Il primo a essere colpito è stato un college statunitense, caduto sotto un attacco durato 54 ore. Potrebbe essere solo un test in vista di un lancio globale
A volte ritornano. A ottobre dello scorso anno avevamo scritto di Mirai, il DDoS che sfruttava l’Internet delle Cose per creare una botnet gigantesca, composta da circa 380.000 dispositivi non protetti, divenuti inconsapevoli zombie di una rete con una potenza di fuoco pari a 620Gbps. Dopo esser stato ridotta a poche migliaia di elementi, Mirai sta facendo parlare di sé negli USA, dove una sua variante avrebbe messo fuori gioco i sistemi di un college del paese. A scoprirlo è stato Dima Berkerman, ricercatore di sicurezza di Imperva, che ha individuato l’attacco durato ben 54 ore, con un traffico di circa 30.000 richieste al secondo, con punte di 37.000. “È quanto di più grande sia stato trovato dopo l’originale Mirai – ha spiegato – con cui quest’ultimo condivide stesse tipologie di intervento e analisi delle vulnerabilità”.
Cosa succede
Il punto è che il malware, conosciuto a fine 2016, continua periodicamente a fare uno scan degli oggetti connessi alla rete privi di forme di sicurezza. Telecamere, router, Smart TV, indossabili sono solo alcuni di quelli arruolati dagli hacker per formare la botnet.
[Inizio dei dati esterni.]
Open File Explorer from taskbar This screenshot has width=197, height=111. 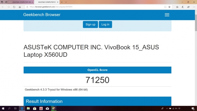coord(28,108)
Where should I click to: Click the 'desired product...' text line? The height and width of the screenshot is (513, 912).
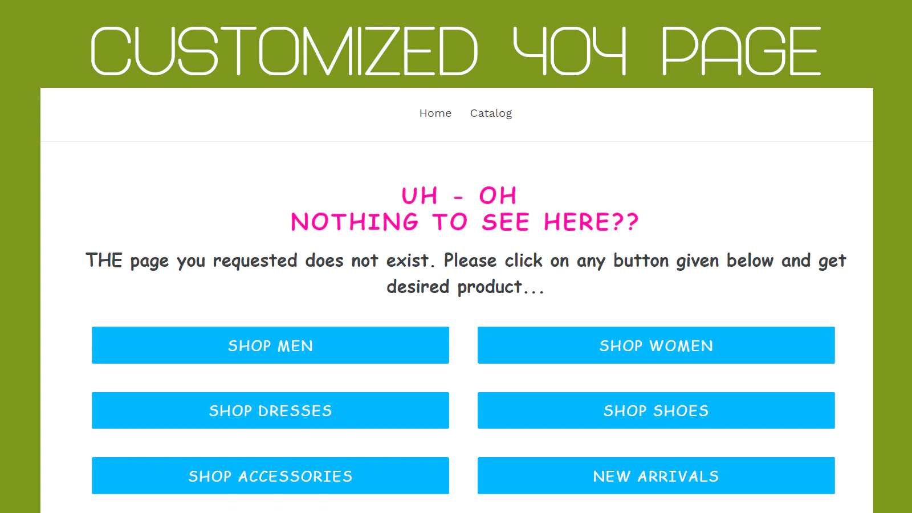[x=465, y=287]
Non parliamo solo di device privi di password ma anche di quelli che possono essere violati facilmente, così da essere forzati a indirizzare le loro capacità di richieste IP verso server specifici, da rendere indisponibili. “Andando più a fondo – dicono da Imperva – la variante di Mirai è sintomo delle crescenti attività DDoS negli ultimi mesi”. Stando ai ricercatori, molte delle debolezze che stanno consentendo al nuovo Mirai di sfruttare l’IoT sono le stesse della minaccia precedente, conseguenza di un’assenza di lavoro per tappare falle oramai conosciute, non solo agli aggressori.